In Deutschland gibt es 340.000 Krebserkrankte, davon sterben 210.000 Menschen an den Folgen dieser Krankheit. Somit gehört die Krebserkrankung zu der zweit häufigsten Todesursache. Es könnte sich um mehr als hunderttausend Todesfälle reduzieren, wenn die Ernährungsweisen der Experten eingehalten werden. Heutzutage gibt es viele Broschüren, die über die „Ernährung bei Krebs“ informieren. Bei diesen Ernährungstipps geht es nicht nur um die Inhaltsstoffe der Speisen. Hier wird vor allem auch auf die Lagerung, Konservierung sowie Zubereitung der Nahrungsmittel eingegangen. Weitere Faktoren, die Krebserkrankungen hervorrufen könnten, sind Schimmelbefall an Speisen, das Körpergewicht spielt eine wichtige Rolle, sowie die Höhe der Fettzufuhr und der Salzaufnahme. Dies sind Gründe, warum 30 Prozent der Krebserkrankungen auf die Ernährungsweisen zurückfallen.
Zu einer guten Ernährung bei Krebs, oder auch um den Krebs gar nicht erst entstehen zu lassen, gehören reichlich stärkeloses Gemüse und Früchte.
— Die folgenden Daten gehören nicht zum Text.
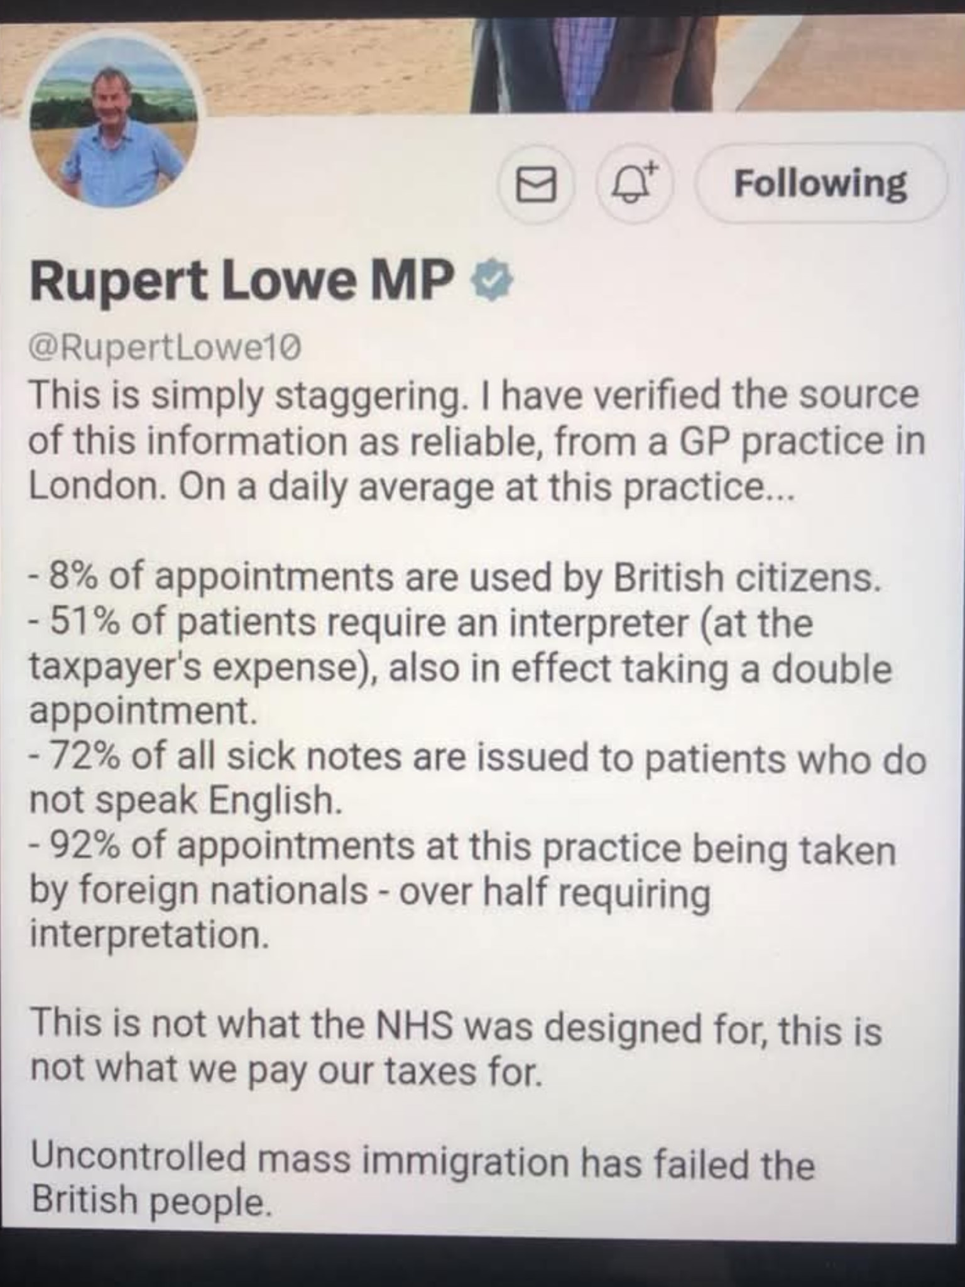
Task: Select the @RupertLowe10 handle
Action: click(166, 347)
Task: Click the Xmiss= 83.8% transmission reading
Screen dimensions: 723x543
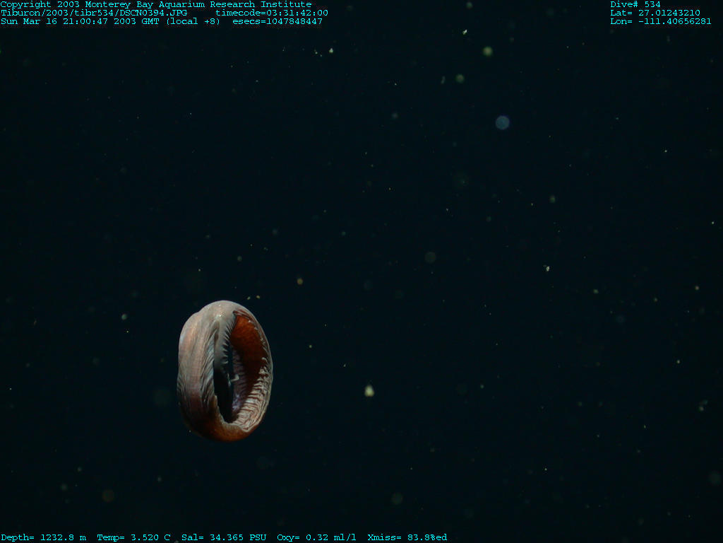Action: point(407,537)
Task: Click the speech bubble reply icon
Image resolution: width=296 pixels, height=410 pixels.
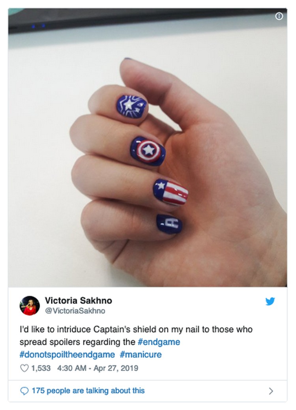Action: point(24,391)
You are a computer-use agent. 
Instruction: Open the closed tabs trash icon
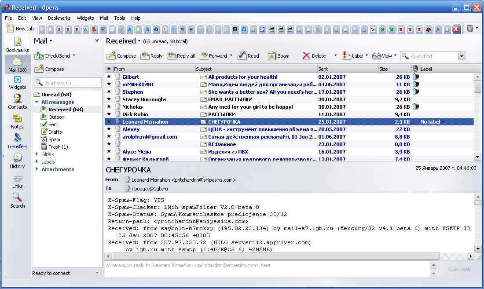(x=470, y=29)
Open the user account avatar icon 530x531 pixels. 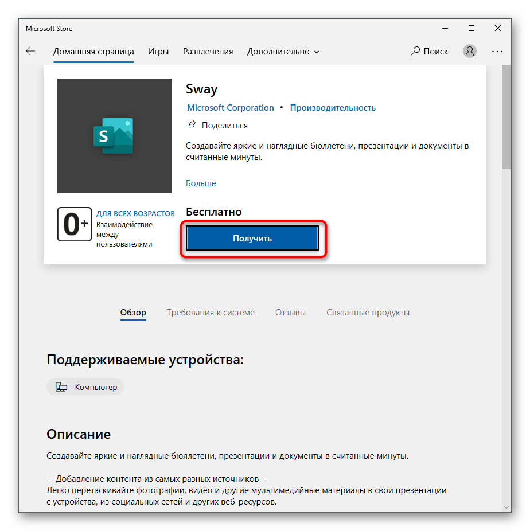(x=469, y=51)
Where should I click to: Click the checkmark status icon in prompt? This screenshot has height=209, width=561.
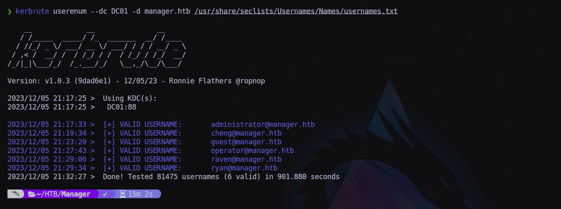click(105, 194)
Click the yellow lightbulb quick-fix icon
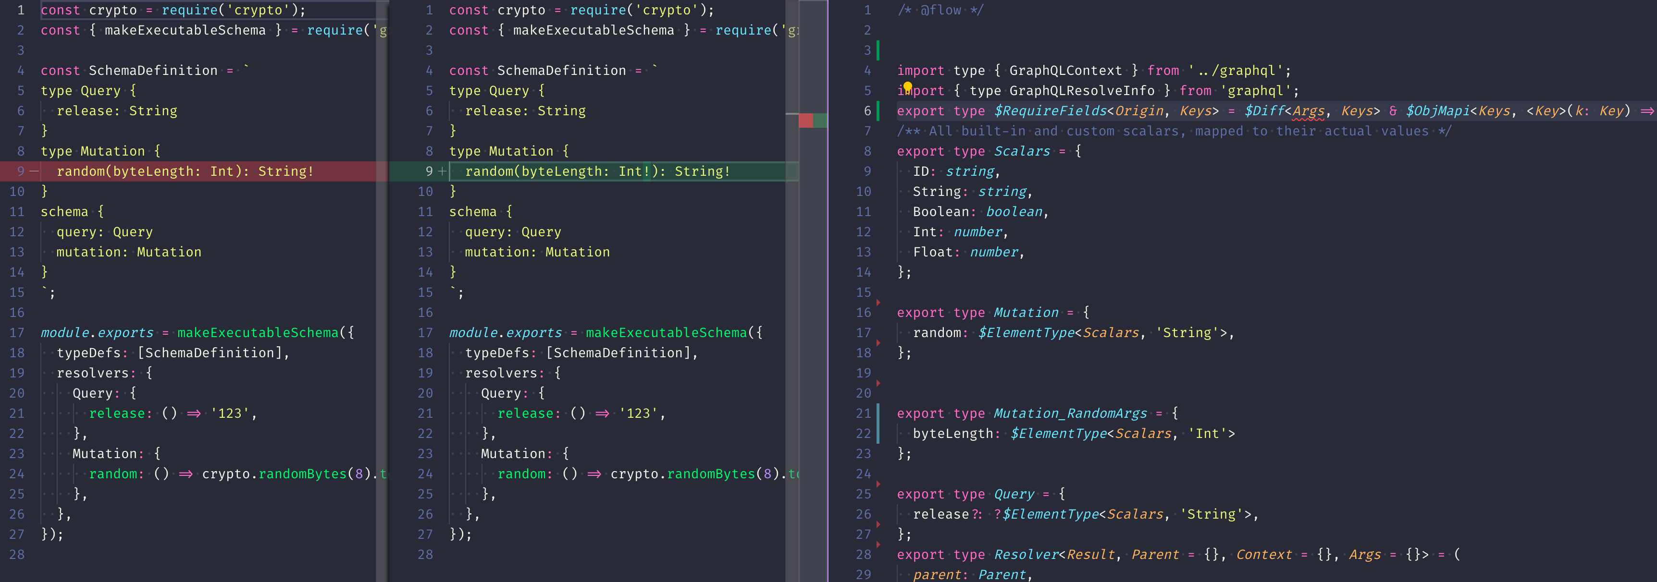Image resolution: width=1657 pixels, height=582 pixels. pos(907,86)
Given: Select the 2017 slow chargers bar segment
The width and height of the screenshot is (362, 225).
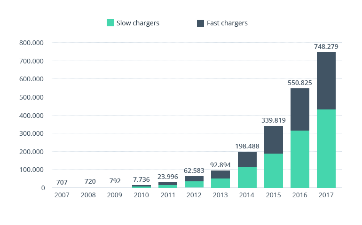Looking at the screenshot, I should 326,148.
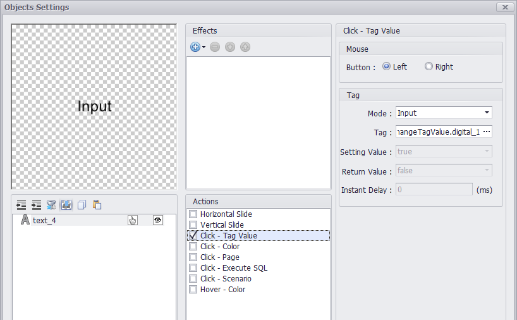Click the remove effect minus icon
517x320 pixels.
pos(215,47)
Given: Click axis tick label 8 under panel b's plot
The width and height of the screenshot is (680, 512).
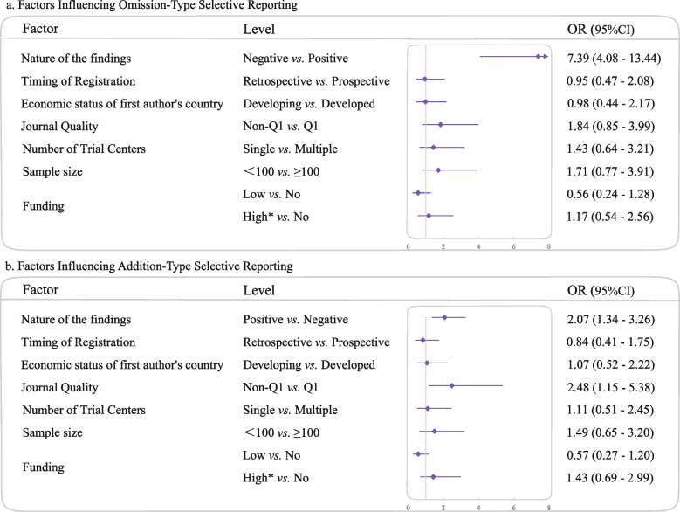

Gegen alle Arten von Krebs sollen Knoblauch, Möhren, Tomaten, Lauchgewächse, Blattgemüse, Blumenkohl, Rosen- sowie Weißkohl, Brokkoli, Aubergine, Sellerie, Chinakohl, Beeren und Zitrusfrüchte wirken.
Das Risiko von Lungenkrebs verhindern vor allem Tomaten, Salat, Karotten und Käse.
Mit Kartoffeln und Hülsenfrüchten, wie Erbsen, Linsen, Bohnen und Sojabohnen, zusätzlich,lässt sich die Entstehung und rasche Ausbreitung von Darm- und Gebärmutterkrebs vorbeugen. Die Ballaststoffe, die darin enthalten sind, binden krebserregende Schadstoffe. Zu diesen wasserlöslichen Ballaststoffen gehören beispielsweise Pektine und Pflanzengummis, auch die wasserunlöslichen Ballaststoffe wie zum Beispiel Cellulose. Bei den wasserunlöslichen Ballaststoffen ist es so, dass das Volumen des Nahrungsbreis im Darm zunimmt. Dieser nimmt durch eine Wasseraufnahme zu und verursacht somit eine verstärkte Darmbewegung. Durch diese Darmbewegung ist es nicht möglich, dass die Nahrungsreste im Darm verweilen und somit können die Schadstoffe aus dem Nahrungsbrei die Darmwände nicht angreifen. Deshalb ist eine ausgewogene Ernährung bei Krebs sehr wichtig.